Records for this task →

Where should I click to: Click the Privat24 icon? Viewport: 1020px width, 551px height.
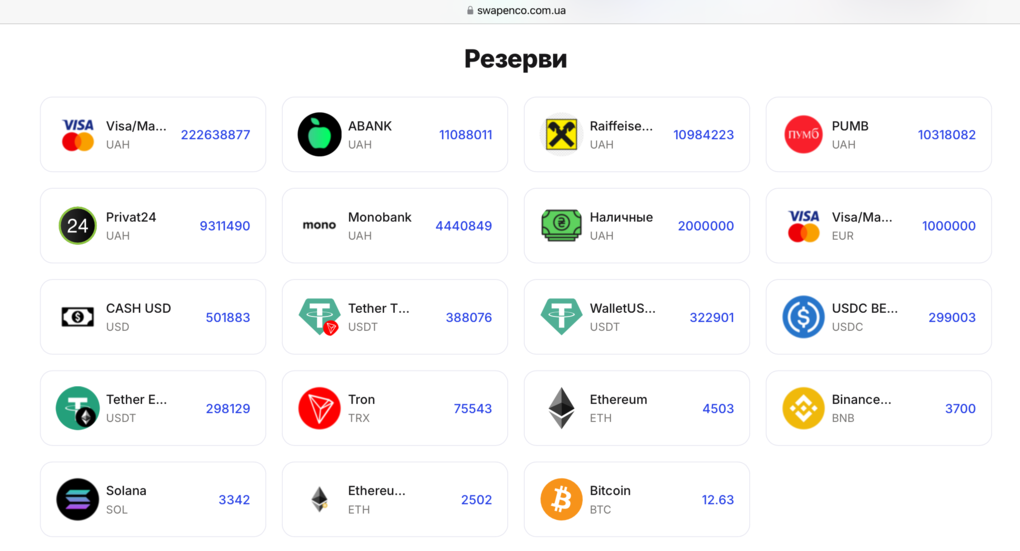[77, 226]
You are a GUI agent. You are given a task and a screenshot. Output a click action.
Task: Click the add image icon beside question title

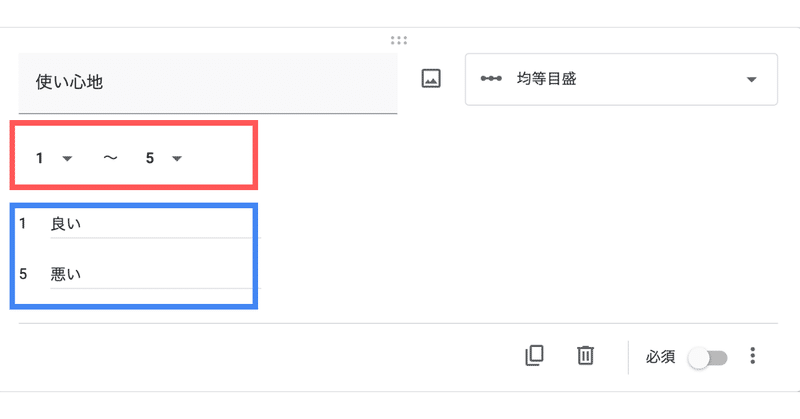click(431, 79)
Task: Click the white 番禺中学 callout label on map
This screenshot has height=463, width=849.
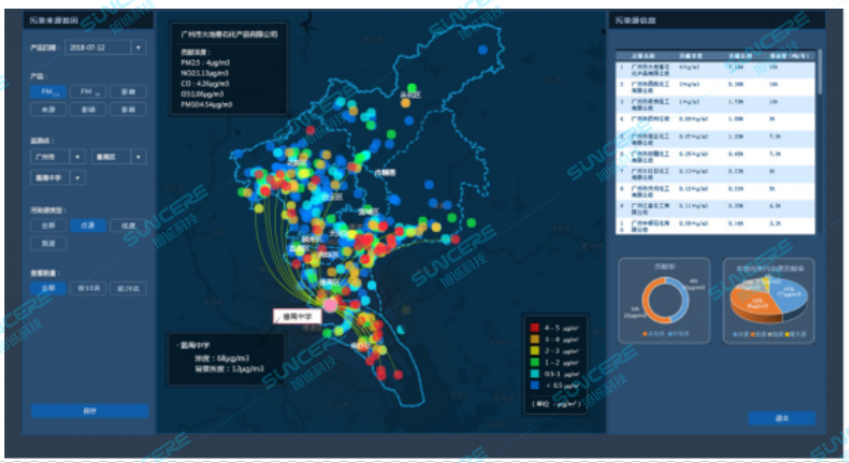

Task instructions →
Output only these lines, word for word: the line containing "Task: Click the add" and every line after it through the last line of the data. Omit the pictures.

Final answer →
Task: Click the add image icon beside question title

click(431, 79)
Task: Click the white 番禺中学 callout label on map
This screenshot has height=463, width=849.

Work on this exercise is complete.